◆ Brief:
Would you please write out each entry that follows, exactly as written?

── Supplied entries ──

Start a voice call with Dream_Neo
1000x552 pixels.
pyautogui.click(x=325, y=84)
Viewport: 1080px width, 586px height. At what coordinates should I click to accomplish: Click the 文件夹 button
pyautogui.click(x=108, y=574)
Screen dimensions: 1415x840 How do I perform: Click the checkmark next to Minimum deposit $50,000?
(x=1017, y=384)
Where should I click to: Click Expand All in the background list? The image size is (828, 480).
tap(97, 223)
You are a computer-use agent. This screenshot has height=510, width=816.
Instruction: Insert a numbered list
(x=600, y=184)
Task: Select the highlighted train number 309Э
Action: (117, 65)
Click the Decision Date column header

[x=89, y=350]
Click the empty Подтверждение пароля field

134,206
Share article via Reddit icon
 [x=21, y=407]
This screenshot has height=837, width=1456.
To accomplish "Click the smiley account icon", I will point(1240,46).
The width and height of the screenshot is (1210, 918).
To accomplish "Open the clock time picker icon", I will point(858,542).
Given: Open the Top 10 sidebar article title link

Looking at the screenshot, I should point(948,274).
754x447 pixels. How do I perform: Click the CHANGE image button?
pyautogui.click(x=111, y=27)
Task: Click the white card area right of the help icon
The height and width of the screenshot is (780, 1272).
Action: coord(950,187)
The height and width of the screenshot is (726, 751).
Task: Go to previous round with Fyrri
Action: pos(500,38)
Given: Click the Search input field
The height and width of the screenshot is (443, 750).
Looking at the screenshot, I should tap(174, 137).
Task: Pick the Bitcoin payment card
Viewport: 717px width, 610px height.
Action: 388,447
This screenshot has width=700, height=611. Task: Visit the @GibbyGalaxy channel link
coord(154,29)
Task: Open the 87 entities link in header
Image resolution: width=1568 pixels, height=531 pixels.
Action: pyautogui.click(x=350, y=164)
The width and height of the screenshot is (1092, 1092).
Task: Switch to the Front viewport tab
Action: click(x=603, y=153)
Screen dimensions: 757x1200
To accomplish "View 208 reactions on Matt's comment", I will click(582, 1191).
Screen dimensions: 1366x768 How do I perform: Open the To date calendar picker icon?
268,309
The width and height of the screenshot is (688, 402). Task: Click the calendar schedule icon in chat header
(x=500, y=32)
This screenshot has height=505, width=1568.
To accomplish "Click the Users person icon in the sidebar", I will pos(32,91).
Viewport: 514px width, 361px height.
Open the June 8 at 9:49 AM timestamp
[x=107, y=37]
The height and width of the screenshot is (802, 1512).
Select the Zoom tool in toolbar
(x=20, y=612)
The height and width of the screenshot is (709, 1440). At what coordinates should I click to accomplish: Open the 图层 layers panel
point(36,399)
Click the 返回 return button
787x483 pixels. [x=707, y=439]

───

◆ Result of the task:
Start a voice call with Dream_Neo
1000x552 pixels.
pyautogui.click(x=325, y=84)
Viewport: 1080px width, 586px height. At what coordinates should I click to accomplish: Click the 文件夹 button
pyautogui.click(x=108, y=574)
Screen dimensions: 1415x840 How do I perform: Click the checkmark next to Minimum deposit $50,000?
(x=1017, y=384)
Where should I click to: Click Expand All in the background list? The image size is (828, 480).
tap(97, 223)
You are a computer-use agent. This screenshot has height=510, width=816.
Instruction: Insert a numbered list
(x=600, y=184)
Task: Select the highlighted train number 309Э
Action: (117, 65)
Click the Decision Date column header

[x=89, y=350]
Click the empty Подтверждение пароля field

134,206
Share article via Reddit icon
 [x=21, y=407]
This screenshot has height=837, width=1456.
To accomplish "Click the smiley account icon", I will point(1240,46).
The width and height of the screenshot is (1210, 918).
To accomplish "Open the clock time picker icon", I will point(858,542).
Given: Open the Top 10 sidebar article title link

Looking at the screenshot, I should point(948,274).
754x447 pixels. How do I perform: Click the CHANGE image button?
pyautogui.click(x=111, y=27)
Task: Click the white card area right of the help icon
The height and width of the screenshot is (780, 1272).
Action: coord(950,187)
The height and width of the screenshot is (726, 751).
Task: Go to previous round with Fyrri
Action: pos(500,38)
Given: Click the Search input field
The height and width of the screenshot is (443, 750).
Looking at the screenshot, I should tap(174, 137).
Task: Pick the Bitcoin payment card
Viewport: 717px width, 610px height.
Action: 388,447
This screenshot has width=700, height=611. Task: Visit the @GibbyGalaxy channel link
coord(154,29)
Task: Open the 87 entities link in header
Image resolution: width=1568 pixels, height=531 pixels.
Action: pyautogui.click(x=350, y=164)
The width and height of the screenshot is (1092, 1092).
Task: Switch to the Front viewport tab
Action: click(x=603, y=153)
Screen dimensions: 757x1200
To accomplish "View 208 reactions on Matt's comment", I will click(582, 1191).
Screen dimensions: 1366x768 How do I perform: Open the To date calendar picker icon?
268,309
The width and height of the screenshot is (688, 402). Task: Click the calendar schedule icon in chat header
(x=500, y=32)
This screenshot has height=505, width=1568.
To accomplish "Click the Users person icon in the sidebar", I will pos(32,91).
Viewport: 514px width, 361px height.
Open the June 8 at 9:49 AM timestamp
[x=107, y=37]
The height and width of the screenshot is (802, 1512).
Select the Zoom tool in toolbar
(x=20, y=612)
The height and width of the screenshot is (709, 1440). At what coordinates should I click to accomplish: Open the 图层 layers panel
point(36,399)
Click the 返回 return button
787x483 pixels. [x=707, y=439]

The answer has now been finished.